--- EXERCISE MATERIALS Enclosed Below ---

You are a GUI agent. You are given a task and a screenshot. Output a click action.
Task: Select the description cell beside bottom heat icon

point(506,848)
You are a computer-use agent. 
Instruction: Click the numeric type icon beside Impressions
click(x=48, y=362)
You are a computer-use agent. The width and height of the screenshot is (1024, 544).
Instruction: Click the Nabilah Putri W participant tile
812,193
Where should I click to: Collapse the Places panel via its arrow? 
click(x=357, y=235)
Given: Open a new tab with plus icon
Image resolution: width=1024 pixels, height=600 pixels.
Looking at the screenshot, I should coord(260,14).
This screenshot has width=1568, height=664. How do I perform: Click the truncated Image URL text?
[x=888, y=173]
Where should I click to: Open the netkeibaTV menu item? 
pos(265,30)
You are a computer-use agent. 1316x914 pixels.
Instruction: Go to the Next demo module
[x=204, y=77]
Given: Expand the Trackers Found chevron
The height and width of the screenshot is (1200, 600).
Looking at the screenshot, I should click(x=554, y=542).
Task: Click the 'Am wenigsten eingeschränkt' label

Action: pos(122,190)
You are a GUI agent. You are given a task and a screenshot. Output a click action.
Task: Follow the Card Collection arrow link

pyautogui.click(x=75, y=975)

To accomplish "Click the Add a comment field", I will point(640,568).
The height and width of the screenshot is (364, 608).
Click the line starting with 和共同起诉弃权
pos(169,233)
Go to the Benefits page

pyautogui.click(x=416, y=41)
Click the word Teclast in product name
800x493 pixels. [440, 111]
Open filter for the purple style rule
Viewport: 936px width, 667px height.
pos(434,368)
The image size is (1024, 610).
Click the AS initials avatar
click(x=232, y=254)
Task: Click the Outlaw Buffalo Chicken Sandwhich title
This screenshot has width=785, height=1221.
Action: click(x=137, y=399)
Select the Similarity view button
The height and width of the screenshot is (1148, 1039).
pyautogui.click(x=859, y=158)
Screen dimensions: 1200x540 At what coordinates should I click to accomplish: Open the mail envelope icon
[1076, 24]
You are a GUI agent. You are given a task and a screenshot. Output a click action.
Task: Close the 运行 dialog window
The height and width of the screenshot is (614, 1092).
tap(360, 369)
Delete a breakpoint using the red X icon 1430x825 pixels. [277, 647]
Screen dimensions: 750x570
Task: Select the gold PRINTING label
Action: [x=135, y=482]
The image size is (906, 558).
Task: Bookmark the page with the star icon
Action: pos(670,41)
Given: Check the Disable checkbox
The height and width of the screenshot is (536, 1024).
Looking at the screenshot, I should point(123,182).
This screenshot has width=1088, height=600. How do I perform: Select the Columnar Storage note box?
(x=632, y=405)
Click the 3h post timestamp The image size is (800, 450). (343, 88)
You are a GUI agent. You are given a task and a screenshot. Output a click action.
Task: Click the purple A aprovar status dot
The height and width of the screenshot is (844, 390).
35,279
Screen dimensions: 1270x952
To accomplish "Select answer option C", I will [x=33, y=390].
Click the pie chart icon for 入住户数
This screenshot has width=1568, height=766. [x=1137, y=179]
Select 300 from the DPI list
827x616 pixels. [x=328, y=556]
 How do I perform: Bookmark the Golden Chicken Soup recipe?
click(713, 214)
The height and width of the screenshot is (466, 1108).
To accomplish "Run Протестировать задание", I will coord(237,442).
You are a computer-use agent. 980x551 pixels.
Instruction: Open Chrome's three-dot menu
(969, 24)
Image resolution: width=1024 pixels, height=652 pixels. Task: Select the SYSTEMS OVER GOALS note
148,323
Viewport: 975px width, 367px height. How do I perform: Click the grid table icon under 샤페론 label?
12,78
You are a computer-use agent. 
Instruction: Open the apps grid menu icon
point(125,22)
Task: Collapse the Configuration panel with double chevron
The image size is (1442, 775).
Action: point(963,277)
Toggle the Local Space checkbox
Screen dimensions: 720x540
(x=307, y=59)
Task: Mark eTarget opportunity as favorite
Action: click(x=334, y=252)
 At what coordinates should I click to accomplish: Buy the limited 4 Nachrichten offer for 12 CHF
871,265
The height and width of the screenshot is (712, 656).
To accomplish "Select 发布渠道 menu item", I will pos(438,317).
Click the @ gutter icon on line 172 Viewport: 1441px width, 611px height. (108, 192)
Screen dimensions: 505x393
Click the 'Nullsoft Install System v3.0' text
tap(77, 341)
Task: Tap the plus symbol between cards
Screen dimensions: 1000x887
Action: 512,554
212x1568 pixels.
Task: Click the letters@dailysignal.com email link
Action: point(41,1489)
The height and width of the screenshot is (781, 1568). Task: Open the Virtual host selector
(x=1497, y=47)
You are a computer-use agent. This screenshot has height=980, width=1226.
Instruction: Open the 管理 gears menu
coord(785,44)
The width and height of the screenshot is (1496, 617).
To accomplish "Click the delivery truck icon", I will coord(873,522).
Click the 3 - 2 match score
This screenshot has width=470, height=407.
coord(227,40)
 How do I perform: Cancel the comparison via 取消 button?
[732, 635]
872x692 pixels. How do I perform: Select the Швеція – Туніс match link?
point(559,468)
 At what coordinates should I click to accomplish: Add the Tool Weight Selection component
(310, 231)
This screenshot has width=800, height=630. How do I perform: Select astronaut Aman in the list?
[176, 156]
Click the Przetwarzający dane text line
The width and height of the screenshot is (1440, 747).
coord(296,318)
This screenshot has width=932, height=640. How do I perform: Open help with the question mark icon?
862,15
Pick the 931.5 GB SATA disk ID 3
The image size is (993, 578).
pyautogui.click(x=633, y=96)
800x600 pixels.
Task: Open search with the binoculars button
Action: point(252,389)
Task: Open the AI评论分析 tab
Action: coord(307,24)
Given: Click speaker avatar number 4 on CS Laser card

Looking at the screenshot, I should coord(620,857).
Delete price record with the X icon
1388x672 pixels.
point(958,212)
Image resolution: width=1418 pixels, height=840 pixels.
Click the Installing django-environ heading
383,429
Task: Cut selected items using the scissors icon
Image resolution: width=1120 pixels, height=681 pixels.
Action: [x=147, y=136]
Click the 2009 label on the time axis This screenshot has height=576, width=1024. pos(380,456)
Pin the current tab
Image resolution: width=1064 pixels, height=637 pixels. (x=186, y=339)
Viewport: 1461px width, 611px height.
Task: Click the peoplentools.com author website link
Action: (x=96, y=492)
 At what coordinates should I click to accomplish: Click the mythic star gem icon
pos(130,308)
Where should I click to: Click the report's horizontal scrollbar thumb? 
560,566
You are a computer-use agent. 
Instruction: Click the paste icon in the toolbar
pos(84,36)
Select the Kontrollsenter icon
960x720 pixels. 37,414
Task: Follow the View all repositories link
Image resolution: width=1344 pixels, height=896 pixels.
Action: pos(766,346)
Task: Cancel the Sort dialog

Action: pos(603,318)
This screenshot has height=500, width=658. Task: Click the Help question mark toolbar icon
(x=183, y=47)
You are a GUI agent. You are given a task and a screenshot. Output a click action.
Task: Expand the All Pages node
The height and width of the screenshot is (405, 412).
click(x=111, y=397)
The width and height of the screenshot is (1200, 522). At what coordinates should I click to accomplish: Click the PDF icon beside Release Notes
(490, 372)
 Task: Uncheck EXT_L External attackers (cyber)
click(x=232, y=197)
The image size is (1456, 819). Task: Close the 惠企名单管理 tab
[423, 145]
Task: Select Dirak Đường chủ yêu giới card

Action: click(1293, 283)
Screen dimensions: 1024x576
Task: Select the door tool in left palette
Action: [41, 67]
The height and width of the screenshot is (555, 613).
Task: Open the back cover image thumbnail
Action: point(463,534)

--- End of Enclosed EXERCISE MATERIALS ---

Only the lines that contain the word "chevron" should be copied from the material.

Given: Expand the Trackers Found chevron
Task: Collapse the Configuration panel with double chevron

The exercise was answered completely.